0

I am trying to take a users input in octal UTF-8 bytes and convert them to normal UTF-8 characters. The input is being taken from an entry field(field) in tkinter, this is how I am processing it:

input = ((self.field.get(1.0,END)).split('\n\')))
print (bytes(input[0], 'utf-8').decode('unicode_escape'))

for the example character \350\260\242 this prints "è ° ¢" when it should print 谢.

b'\350\260\252'.decode('utf-8')

returns the correct character but this is useless as I am trying to take a users input. Is there any way to take a user's input directly as bytes or is there a better way to do my decodings? any help is appreciated

User9123
  • 3
  • 1

1 Answers1

0

Yeah, unicode_escape is a bit weird in that in converts from a bytestring of escape sequences to a unicode string (which makes sense, since that's what it's for). You could use the "round-trip through latin-1 mojibake" trick:

>>> br'\350\260\252'.decode('unicode_escape')

##########

▶ **The tasks**
1. In the records, begin at the line that has "Image resolution: width=1280" and stop after the line that has "The height and width of the screenshot is (1037, 2225)."; write those lines out again, swapping "toolbar" for "menu bar" and keeping everything else as it is.
2. Pick up the forum thread on decoding octal UTF-8 byte input from tkinter and write what comes after its last line.
The forum thread above has nothing to do with the records that come next.

##########

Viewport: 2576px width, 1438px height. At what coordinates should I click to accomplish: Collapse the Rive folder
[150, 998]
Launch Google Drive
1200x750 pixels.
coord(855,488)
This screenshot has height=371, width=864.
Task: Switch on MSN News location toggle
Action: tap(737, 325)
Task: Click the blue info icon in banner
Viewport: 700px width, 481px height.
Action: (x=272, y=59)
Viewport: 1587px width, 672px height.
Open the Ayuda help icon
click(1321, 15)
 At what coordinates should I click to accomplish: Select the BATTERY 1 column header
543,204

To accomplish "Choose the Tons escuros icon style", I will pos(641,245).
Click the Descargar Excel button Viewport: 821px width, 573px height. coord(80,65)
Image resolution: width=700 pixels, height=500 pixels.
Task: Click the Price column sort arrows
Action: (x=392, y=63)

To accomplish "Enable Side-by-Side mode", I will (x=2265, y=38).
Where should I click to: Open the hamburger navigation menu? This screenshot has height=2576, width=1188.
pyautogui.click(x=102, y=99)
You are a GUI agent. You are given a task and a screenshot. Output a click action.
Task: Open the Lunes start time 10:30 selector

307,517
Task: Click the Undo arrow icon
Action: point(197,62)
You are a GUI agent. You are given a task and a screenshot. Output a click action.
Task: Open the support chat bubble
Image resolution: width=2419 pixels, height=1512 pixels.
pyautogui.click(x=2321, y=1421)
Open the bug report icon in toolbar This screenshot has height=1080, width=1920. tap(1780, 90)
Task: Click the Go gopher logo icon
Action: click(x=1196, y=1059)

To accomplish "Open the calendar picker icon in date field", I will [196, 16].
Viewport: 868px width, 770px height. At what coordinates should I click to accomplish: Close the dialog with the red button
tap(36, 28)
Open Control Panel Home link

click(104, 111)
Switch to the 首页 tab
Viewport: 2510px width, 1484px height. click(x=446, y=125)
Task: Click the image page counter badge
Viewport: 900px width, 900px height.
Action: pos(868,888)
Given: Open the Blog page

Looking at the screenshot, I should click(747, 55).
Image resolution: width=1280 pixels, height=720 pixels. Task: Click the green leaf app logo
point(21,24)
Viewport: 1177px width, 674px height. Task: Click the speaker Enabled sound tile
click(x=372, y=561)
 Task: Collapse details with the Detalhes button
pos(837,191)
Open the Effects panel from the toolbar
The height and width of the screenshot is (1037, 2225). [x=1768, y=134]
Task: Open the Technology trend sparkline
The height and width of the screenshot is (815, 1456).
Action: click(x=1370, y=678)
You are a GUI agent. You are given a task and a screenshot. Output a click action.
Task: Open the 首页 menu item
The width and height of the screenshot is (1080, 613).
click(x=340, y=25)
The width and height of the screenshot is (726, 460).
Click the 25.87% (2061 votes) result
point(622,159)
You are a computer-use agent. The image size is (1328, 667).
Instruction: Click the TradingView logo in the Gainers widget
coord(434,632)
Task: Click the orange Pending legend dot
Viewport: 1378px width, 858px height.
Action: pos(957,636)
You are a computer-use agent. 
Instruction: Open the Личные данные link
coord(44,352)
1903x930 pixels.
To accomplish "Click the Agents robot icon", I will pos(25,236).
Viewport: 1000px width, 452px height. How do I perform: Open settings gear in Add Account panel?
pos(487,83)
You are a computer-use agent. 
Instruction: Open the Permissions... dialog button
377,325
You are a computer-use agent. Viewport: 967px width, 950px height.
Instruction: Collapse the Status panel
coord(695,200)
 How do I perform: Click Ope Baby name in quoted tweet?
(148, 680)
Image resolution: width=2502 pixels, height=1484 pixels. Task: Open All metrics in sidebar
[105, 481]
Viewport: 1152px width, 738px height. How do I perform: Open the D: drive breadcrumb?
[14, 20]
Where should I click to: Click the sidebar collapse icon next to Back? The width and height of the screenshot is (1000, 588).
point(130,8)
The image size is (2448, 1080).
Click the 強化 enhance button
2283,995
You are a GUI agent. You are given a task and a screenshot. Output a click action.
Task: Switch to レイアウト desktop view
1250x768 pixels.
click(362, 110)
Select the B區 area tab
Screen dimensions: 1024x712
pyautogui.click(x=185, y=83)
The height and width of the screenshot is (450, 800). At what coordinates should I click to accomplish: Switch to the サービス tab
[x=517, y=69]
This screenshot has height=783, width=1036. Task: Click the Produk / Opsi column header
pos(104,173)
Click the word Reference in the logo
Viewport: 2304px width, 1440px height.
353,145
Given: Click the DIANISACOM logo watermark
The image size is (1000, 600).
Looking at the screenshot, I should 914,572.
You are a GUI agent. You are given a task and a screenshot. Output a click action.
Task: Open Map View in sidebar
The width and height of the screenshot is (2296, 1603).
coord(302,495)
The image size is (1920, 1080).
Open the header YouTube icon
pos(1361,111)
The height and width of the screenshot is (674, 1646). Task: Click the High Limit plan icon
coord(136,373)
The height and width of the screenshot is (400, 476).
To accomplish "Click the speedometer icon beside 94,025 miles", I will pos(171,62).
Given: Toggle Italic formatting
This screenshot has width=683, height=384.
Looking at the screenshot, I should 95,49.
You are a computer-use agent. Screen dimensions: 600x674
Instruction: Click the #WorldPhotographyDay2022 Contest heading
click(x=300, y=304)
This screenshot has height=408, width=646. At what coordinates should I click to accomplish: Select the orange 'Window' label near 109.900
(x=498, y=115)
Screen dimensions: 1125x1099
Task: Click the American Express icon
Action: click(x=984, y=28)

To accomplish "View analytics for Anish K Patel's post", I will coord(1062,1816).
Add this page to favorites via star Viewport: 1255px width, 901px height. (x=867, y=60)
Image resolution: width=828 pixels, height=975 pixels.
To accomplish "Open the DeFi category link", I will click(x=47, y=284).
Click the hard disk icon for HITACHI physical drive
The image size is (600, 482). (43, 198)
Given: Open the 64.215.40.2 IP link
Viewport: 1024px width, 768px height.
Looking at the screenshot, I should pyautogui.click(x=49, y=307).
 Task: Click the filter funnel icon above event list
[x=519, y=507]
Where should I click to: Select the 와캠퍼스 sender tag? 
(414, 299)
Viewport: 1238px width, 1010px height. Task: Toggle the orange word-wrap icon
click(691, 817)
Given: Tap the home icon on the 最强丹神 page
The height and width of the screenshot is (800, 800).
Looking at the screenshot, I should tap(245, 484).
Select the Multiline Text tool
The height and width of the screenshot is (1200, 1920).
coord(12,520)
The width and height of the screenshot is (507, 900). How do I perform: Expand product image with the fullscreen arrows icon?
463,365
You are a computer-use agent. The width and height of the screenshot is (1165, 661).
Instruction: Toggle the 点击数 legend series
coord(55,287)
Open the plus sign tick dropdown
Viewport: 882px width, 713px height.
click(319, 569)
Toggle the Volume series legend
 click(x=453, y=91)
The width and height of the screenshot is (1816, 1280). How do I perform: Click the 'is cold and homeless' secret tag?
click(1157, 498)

##########

▶ **Answers for the exercise**
1.
Image resolution: width=1280 pixels, height=720 pixels. Task: Click the green leaf app logo
point(21,24)
Viewport: 1177px width, 674px height. Task: Click the speaker Enabled sound tile
click(x=372, y=561)
 Task: Collapse details with the Detalhes button
pos(837,191)
Open the Effects panel from the menu bar
The height and width of the screenshot is (1037, 2225). [x=1768, y=134]

2.
'è°ª'
>>> _.encode('l1').decode('u8')
'谪'

(Which works because latin-1 is a 1-to-1 mapping of the first 256 code points.)

And there's also the undocumented codecs.escape_decode:

>>> codecs.escape_decode(br'\350\260\252')[0].decode()
'谪'

Naturally, both of these codecs are inherently tailored towards python syntax in particular, so you'll have to roll your own to just handle octal escapes.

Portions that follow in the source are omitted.